Filtering hidden Markov models, or sequential Bayesian inference on the hidden state of a signal, is analytically tractable only for a handful of models. Examples are finite-dimensional state space models and linear Gaussian systems (Baum-Welch and Kalman filters). Recently, Papaspiliopoulos et al. ([1], [2])⁠ proposed a principled approach for extending the realm of analytically tractable models, exploiting a duality relation between the hidden process and an auxiliary process. Then, the solution of the filtering problem consists in a finite mixture of distributions.
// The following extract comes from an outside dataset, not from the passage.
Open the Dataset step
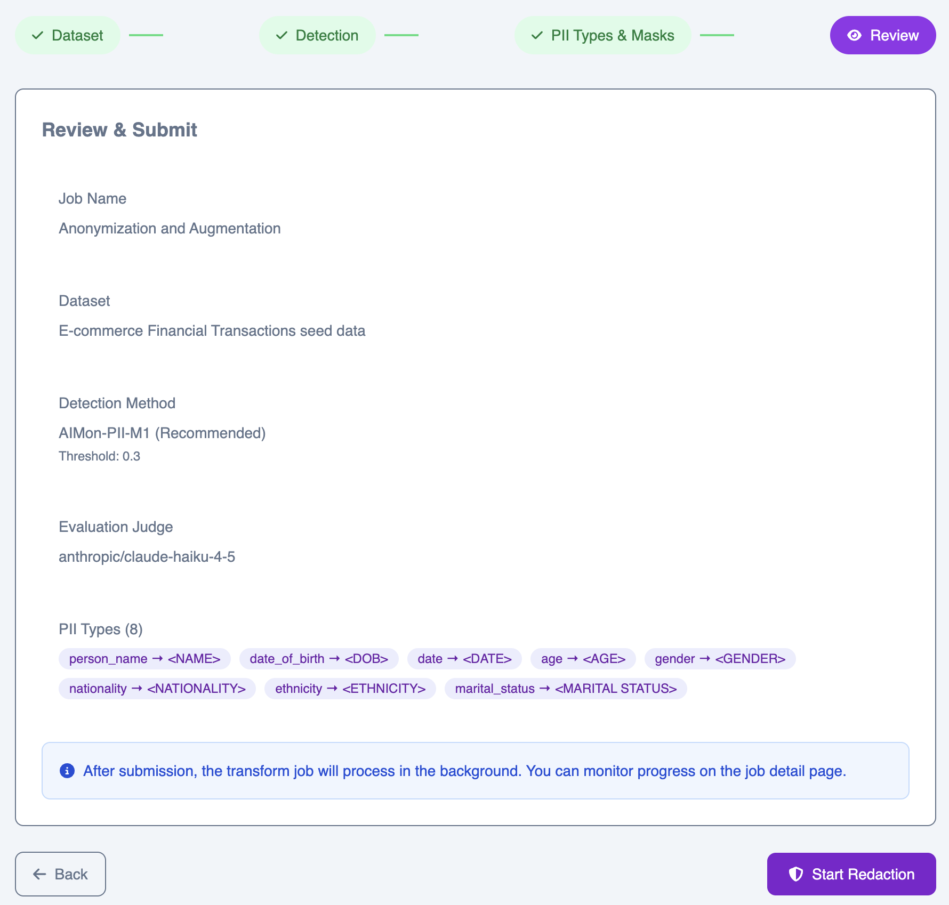949x905 pixels. coord(67,35)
We study the computational effort required to implement this strategy for two parametric and nonparametric models: the Cox-Ingersoll-Ross process, the K-dimensional Wright-Fisher process, the Dawson-Watanabe process and the Fleming-Viot process. In all cases, the number of components involved in the filtering distributions increases rapidly with the number of observations. Although this could render the algorithm impractical for long observation sequences and undermine its practical relevance, the mathematical form of the filtering distributions suggest that the number of components which contribute most to the mixture remains small. This suggests several efficient natural approximation strategies. We assess the performance of these strategies in terms of accuracy, speed and prediction, benchmarked against the exact solution. A preprint of this work is available at: https://arxiv.org/abs/2006.03452

[1] O. Papaspiliopoulos and M. Ruggiero, “Optimal filtering and the dual process,” Bernoulli, vol. 20, no. 4, pp. 1999–2019, 2014.

[2] O. Papaspiliopoulos, M. Ruggiero, and D. Spano, “Conjugacy properties of time-evolving Dirichlet and gamma random measures,” Electron. J. Stat., vol. 10, no. 2, pp. 3452–3489, 2016.